To sum up, the evidence of language allows us to construct a tentative model of Armenian origins. Related Phrygian and Armenian populations in the middle of the second millennium B.C. crossed from southeastern Europe into Anatolia. The people whose descendants became the Armenians were the ones who moved the farthest eastward. The latter took their ethnic name from the Hattian people whose state they overran. They settled down, learning the words for some local fruits and other everyday items from the native Hurro-Urarteans. Other aspects of their culture had the common Mediterranean stamp. They interacted in trade with the Assyrians to the south; from the south, too, Christianity was to come to the country many centuries later. As the Iranian states of the Medes, then the Persians, on the east, became the dominant force in the region, Armenian language and culture acquired the additional riches of that civilization.
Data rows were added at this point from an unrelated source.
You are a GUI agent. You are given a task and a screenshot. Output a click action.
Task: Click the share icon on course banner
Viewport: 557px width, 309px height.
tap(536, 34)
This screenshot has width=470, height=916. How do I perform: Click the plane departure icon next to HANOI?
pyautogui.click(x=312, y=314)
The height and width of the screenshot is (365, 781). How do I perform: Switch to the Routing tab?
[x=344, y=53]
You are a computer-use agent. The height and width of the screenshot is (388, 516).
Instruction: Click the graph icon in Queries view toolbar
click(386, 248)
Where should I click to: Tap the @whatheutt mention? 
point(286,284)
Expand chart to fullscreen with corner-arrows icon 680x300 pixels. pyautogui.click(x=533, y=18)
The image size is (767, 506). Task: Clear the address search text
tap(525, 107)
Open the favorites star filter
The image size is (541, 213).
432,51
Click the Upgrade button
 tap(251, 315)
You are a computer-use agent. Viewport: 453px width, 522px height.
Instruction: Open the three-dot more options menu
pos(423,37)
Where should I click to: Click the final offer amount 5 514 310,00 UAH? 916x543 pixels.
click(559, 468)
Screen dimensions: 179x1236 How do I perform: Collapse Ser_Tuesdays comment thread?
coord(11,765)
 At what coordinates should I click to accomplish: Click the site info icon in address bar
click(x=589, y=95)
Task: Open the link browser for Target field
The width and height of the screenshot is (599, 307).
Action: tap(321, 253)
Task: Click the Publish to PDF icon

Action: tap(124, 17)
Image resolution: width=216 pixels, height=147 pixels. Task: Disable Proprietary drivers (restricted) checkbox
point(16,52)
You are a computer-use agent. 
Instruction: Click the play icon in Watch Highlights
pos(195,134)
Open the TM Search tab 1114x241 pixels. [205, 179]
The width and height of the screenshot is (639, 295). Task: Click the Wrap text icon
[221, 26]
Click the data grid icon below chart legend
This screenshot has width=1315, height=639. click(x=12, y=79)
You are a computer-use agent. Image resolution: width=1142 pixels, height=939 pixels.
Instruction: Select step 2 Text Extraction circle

Just as ancient civilizations reflect through language a process of continuous cross-fertilization, so racial characteristics also become shared with the interaction of peoples in areas like the ancient Near East. Thus, when one speaks of the ancient Armenians, what is meant is a people identifying themselves as such, their main common denominator usually being the Armenian language. Racial characteristics cannot be paired with language, except in conditions of extreme physical and cultural isolation. The Armenians emerged from a complex process of cultural interaction, as the inheritors of a rich and ancient mixture of civilizations-and the same can be said of virtually all their neighbors.